- **Task**: Continue the episode page below about martial arts flexibility, picking up right after its final sentence.

- **Excerpt provided**:

Episode 635 - Martial Arts Flexibility
In this episode, listen in as Jeremy and Andrew talk about the importance of flexibility in the Martial Arts.
Martial Arts Flexibility - Episode 635
Is there any physical ability more associated with Martial Arts than flexibility? Whether it’s punching, kicking, or kata, they involve being flexible of some sort. In this episode, Jeremy and Andrew talk about the importance of Flexibility in Martial Arts and the other physical attributes that can supplement us to become more flexible. Listen and join the conversation!
Show Notes
Know more about whistlekick’s flexibility program here.
Show Transcript
You can read the transcript below.

- **Source material**:
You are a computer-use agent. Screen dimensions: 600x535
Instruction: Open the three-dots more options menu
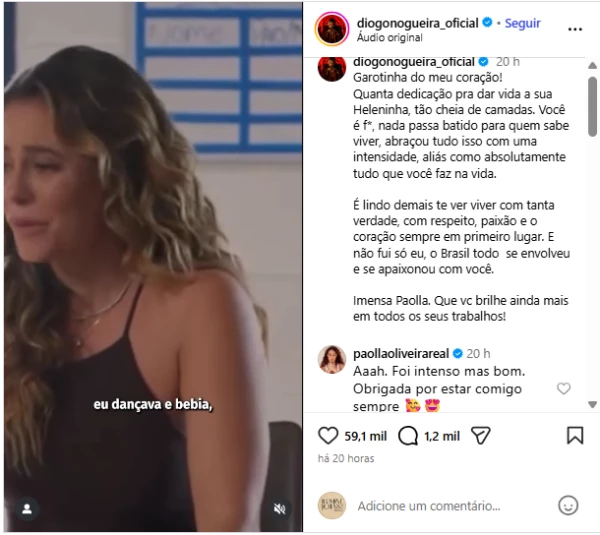575,29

- **Solved problem**:
Jeremy Lesniak:
What's up everybody, welcome, whistlekick Martial Arts Radio. Jeremy joined by Andrew, today what are we talking about? We're talking about flexibility, martial arts flexibility. Are you a martial artist? Do you want to be more flexible? I feel like I'm about to run into a pitch right there, no. Even though we do have a flexibility program, that's not what this is about. Stick around, the program is free. It's not like I'm going to steer you into buying the program, we're just going to give away all the information here. So, hang out. If you're new to the show, this is a weird episode for you to come in on, but thanks for coming. Thanks for joining us. If you want to go deeper or find out all the things that we're doing to support traditional martial arts throughout the world, go to whistlekick.com. One of the things you're going to find over there is our store. Have you been there recently? If not, you should because we're adding new stuff all the time, we swap out designs, add some new shirts or hoodies or whatever. New inventory, it's all coming around. Yeah, Andrew's pantomiming the hat that he's not wearing right now, and that's fine. It's all good. I saw it on Thursday, he almost lost it. He tried to give it away to somebody at the next table.
Andrew Adams:
I got it back.
Jeremy Lesniak:
You did get it back.
It took a while.
Andrew Adams:
I didn't fight for it either so...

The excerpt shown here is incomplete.